→ DATA PROVIDED
(begin)

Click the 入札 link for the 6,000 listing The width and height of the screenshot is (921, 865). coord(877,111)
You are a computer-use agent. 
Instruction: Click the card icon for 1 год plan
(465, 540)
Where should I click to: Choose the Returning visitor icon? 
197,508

(end)
(begin)

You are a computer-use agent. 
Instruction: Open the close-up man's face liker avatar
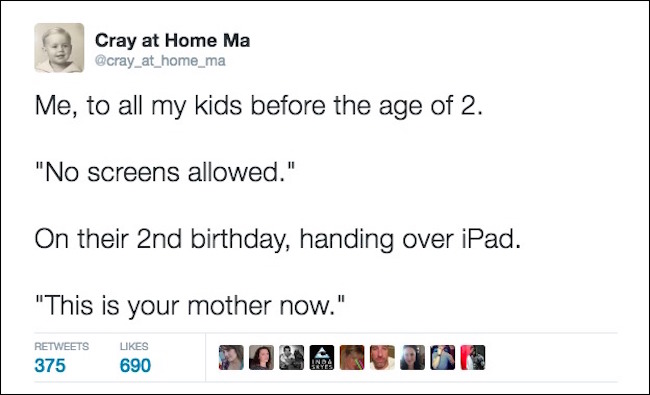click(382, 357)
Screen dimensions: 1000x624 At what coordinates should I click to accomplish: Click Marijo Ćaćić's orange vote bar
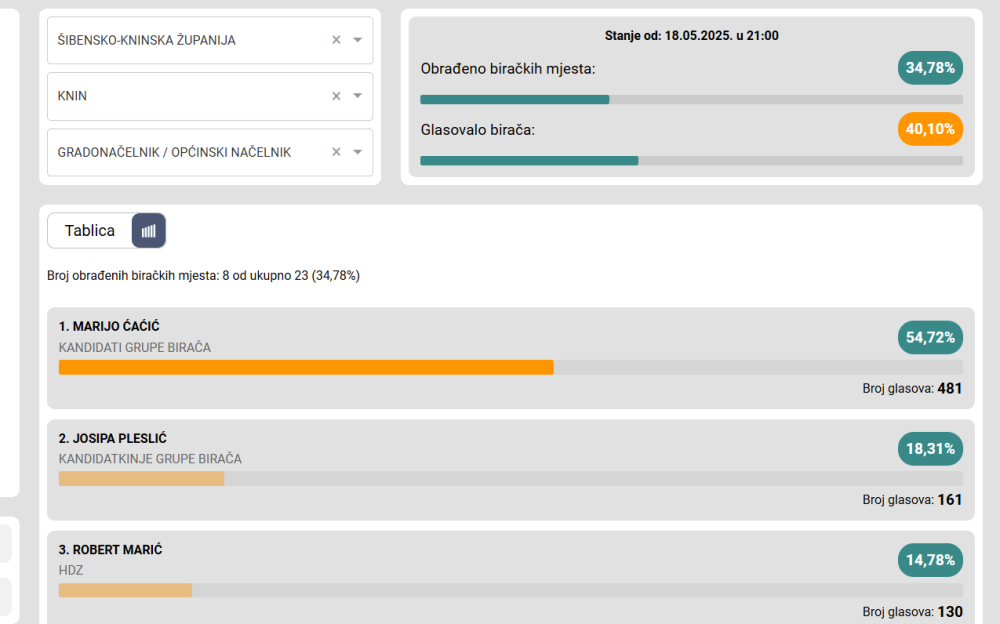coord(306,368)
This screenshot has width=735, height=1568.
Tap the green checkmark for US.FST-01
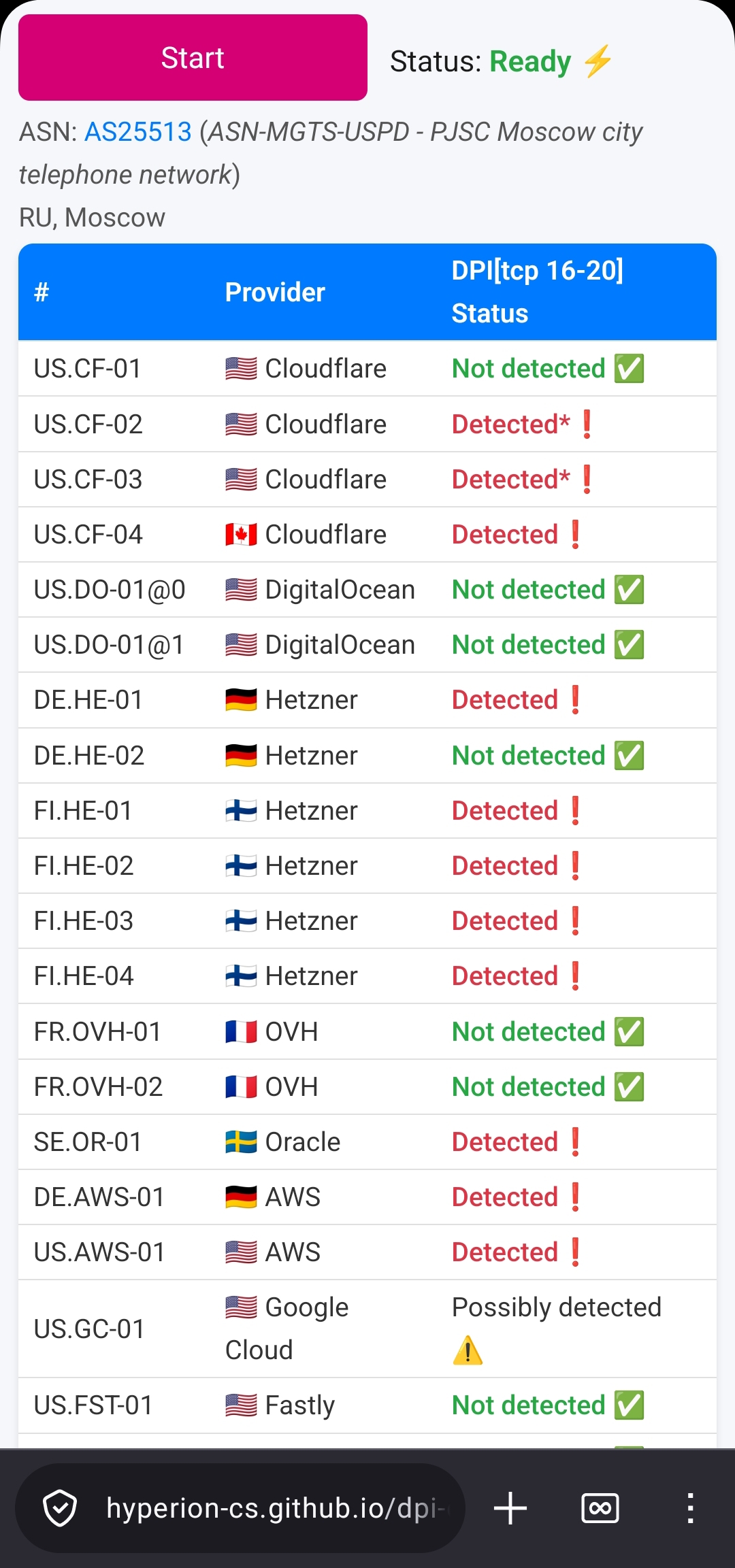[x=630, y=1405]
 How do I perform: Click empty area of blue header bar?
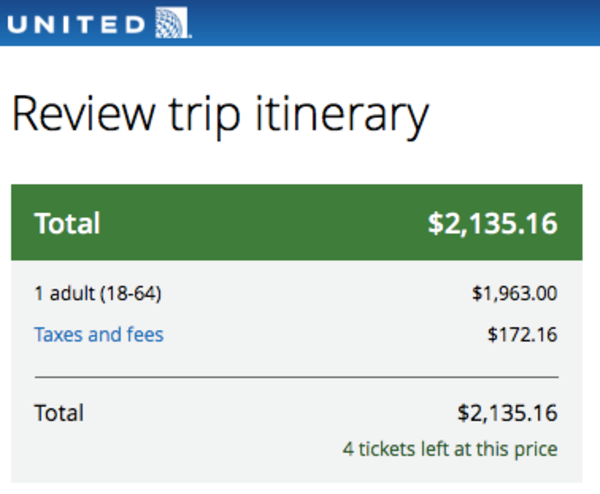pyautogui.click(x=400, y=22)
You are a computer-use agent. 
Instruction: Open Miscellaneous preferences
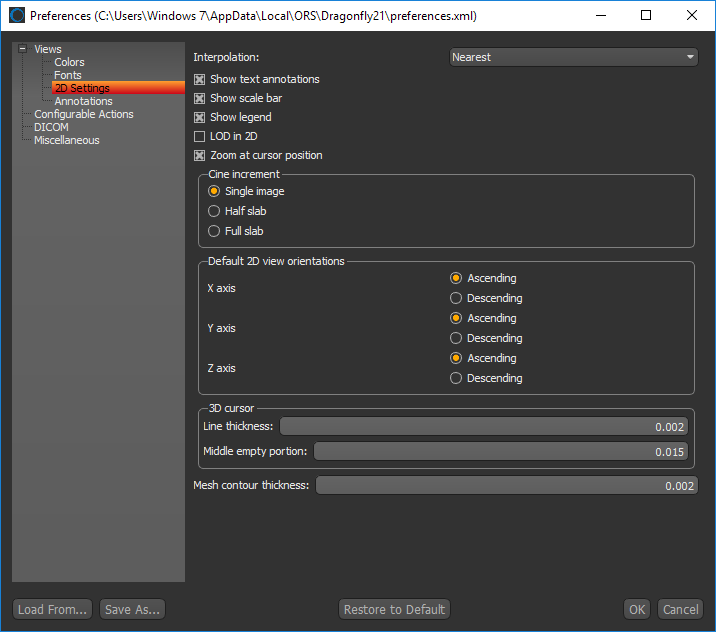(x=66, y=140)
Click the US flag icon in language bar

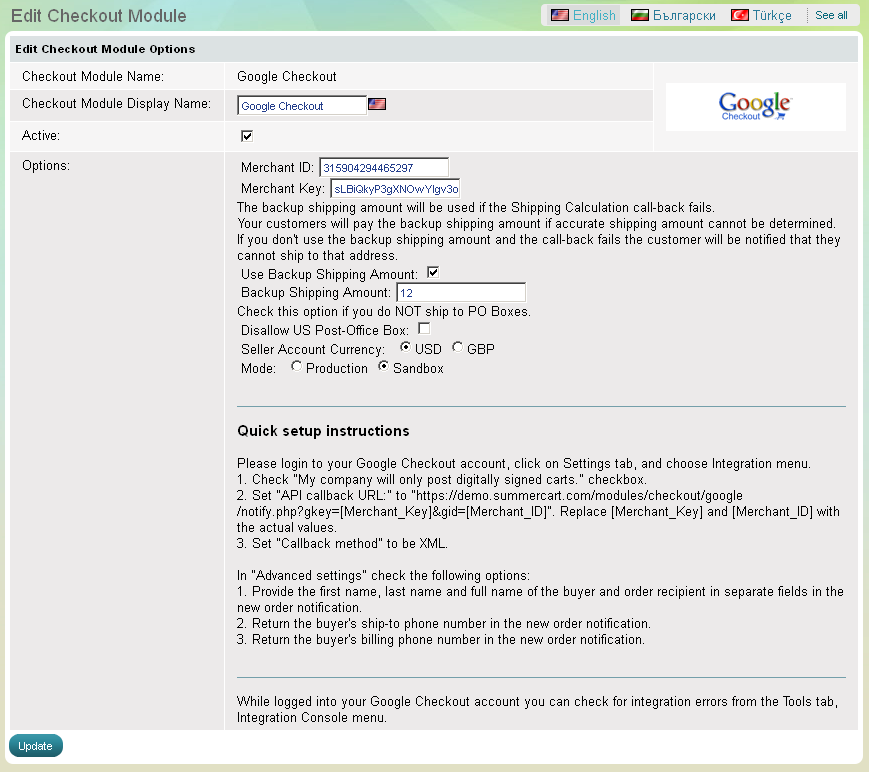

(end)
(begin)

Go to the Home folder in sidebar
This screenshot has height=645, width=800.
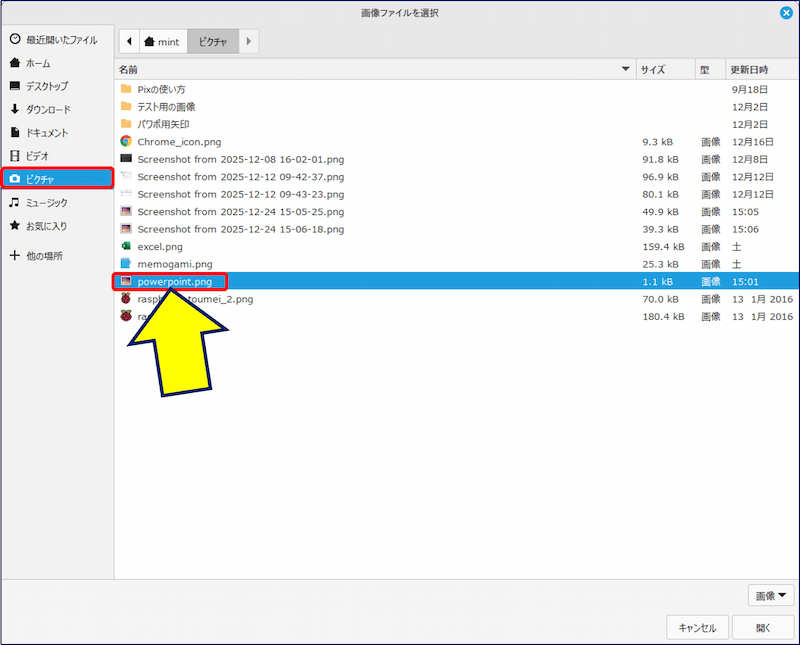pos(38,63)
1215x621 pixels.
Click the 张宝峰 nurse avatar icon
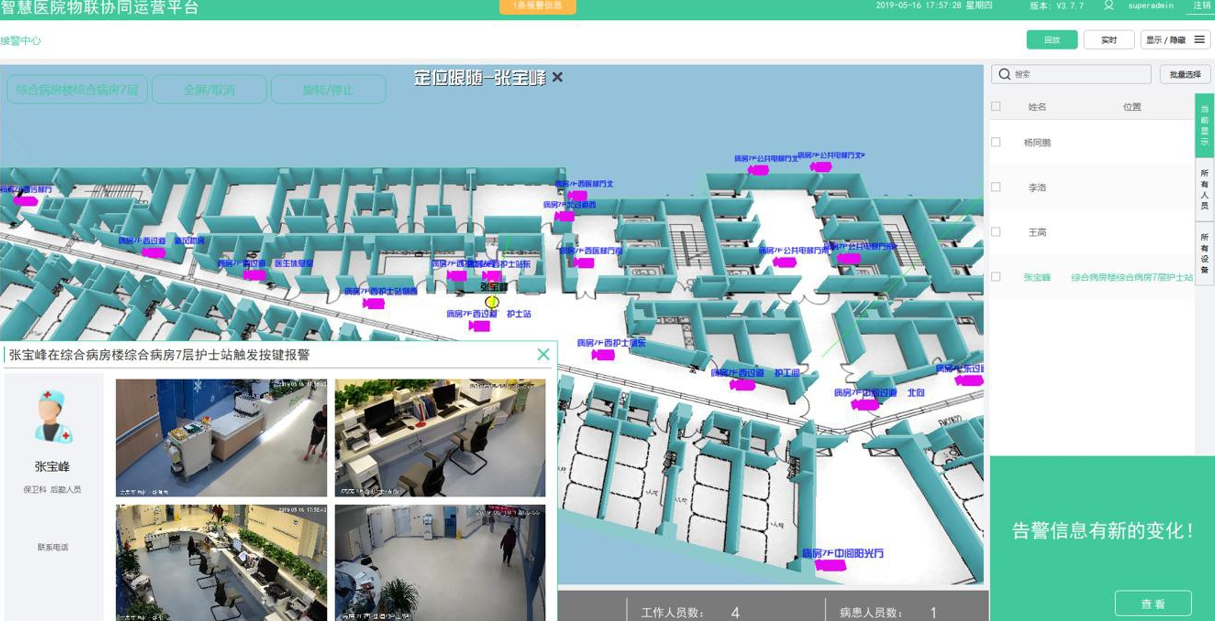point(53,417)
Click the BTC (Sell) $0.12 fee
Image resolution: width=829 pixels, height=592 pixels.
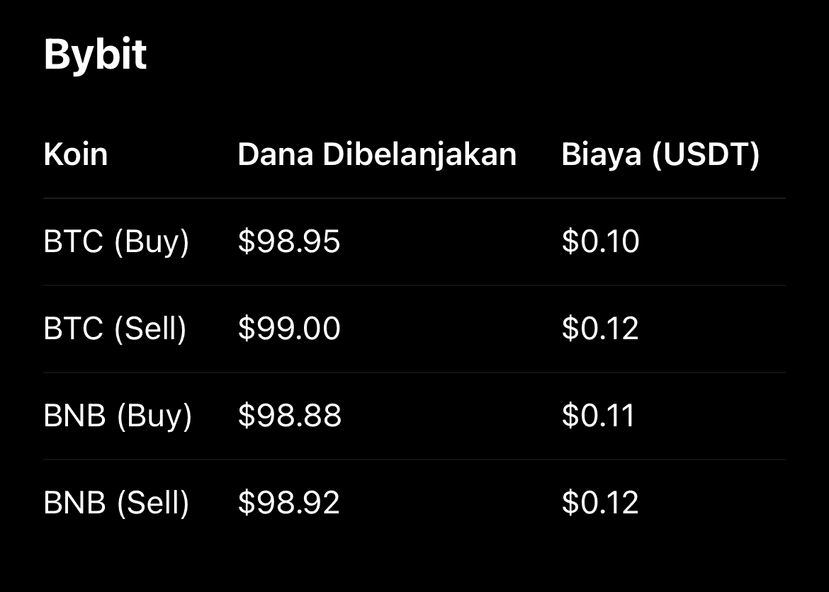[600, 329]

(end)

→ THE TASK
Pick out every line in the material above that contains the word "This" and copy each of those lines.

→ ANSWER TO THE PROBLEM
This screenshot has width=735, height=1568.
This screenshot has height=645, width=800.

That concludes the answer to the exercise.